Thanks for posting the photo, MH. Your questions:
For starters I think it would be prudent if PhysicsProf checked with Lawrence to find out what the claimed COP is for "Prototype A." This device consists of a series of components. So the other piece of information that PhysicsProf would need to get from Lawrence is precisely which components constitute the "output." Note that there are two LEDs, some resistors, etc. If PhysicsProf could get those two questions answered by Lawrence and then post his reply in this thread, then we have a basis for doing a thermal evaluation of the energy in and energy out of this device.
I think Lawrence posted the results on the OU forum, but anyway I have this from him:
The output is between the bottom two copper wires in the photo (he numbers them 5 and 6), connecting to the output coil. I checked -- there is no direct coupling between this coil and the other wires in the prototype. The components on the output, starting at the bottom in the photo, are: 10 ohm resistor, 100 ohm resistor, and LED.
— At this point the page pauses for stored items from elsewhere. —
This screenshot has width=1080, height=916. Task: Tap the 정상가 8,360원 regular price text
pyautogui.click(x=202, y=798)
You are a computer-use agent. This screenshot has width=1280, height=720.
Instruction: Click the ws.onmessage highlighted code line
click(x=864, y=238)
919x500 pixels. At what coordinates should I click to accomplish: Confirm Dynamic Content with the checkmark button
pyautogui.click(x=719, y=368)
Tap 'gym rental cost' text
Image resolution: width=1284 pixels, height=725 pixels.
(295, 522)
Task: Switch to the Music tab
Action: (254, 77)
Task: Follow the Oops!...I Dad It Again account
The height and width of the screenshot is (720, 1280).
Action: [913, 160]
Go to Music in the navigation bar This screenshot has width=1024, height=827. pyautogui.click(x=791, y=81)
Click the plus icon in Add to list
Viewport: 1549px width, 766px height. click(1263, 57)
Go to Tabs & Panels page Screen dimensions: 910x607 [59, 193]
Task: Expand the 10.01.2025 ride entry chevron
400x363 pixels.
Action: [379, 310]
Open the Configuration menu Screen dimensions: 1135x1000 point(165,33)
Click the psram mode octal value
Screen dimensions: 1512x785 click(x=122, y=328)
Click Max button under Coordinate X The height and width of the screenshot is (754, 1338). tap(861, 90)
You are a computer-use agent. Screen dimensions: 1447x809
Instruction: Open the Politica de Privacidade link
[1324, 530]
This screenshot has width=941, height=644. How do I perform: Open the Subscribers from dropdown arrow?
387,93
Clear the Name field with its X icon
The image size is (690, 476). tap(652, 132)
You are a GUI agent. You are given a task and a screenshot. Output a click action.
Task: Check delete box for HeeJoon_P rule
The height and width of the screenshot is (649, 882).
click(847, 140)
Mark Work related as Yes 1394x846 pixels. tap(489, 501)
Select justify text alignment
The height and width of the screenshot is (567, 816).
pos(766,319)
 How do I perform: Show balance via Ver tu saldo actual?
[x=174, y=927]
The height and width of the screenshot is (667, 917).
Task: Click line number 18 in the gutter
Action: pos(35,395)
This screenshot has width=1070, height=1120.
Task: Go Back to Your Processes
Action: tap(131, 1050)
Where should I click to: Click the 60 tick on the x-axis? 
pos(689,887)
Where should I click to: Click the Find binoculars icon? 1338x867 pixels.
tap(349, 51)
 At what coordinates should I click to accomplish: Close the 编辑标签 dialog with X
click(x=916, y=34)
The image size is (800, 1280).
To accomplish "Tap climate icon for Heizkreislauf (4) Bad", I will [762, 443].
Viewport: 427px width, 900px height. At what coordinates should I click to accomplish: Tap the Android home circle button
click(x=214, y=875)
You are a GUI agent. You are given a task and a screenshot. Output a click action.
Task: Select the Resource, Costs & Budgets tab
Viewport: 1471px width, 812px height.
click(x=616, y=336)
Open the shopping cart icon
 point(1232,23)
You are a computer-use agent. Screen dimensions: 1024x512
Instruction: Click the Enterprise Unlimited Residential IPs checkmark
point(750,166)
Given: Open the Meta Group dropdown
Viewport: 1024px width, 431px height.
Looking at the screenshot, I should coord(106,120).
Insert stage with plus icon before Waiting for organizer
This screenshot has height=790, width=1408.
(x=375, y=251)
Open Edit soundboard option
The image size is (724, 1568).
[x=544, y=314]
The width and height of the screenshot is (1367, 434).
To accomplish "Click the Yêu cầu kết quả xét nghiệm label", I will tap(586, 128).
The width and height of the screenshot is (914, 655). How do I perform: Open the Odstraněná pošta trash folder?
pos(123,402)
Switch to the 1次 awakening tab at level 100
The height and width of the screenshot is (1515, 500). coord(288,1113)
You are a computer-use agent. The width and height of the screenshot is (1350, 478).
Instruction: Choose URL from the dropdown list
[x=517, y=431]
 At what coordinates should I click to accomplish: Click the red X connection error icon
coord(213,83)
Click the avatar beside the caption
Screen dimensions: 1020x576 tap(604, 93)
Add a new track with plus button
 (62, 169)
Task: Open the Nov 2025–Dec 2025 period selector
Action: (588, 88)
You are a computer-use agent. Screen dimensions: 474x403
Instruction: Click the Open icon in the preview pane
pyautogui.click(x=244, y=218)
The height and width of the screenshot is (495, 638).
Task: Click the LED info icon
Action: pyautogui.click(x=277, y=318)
The claimed COP -- is done two ways by him, peak-to-peak (PP) and RMS. He measures the voltage output of the battery and the voltage drop (using an oscilloscope, as the DC is pulsed) across the 1.o-ohm resistor (connected to the black lead from the battery), both PP and RMS.
Then he measures the voltage across the output leads (5 and 6, described above) and to get the current, the voltage drop across the 10 ohm resistor (bottom of photo).
OK -- Input power PP is 0.117 W, RMS is 0.0023 W.
Output power PP is 0.37 W, RMS is 0.023 W.
Thus he calculates COP to be 3.2 = 0.37/0.117 from PP measurements, and from the RMS measurements, 10 = 0.023/0.0023.
As I said above, I don't like the multiplying of V*I when the voltage trace is so non-uniform, nothing like sinusoidal. And Lawrence intrinsically admits such when he says "the more accurate value from the integration of the power curves should be used." So let's be fair on that point.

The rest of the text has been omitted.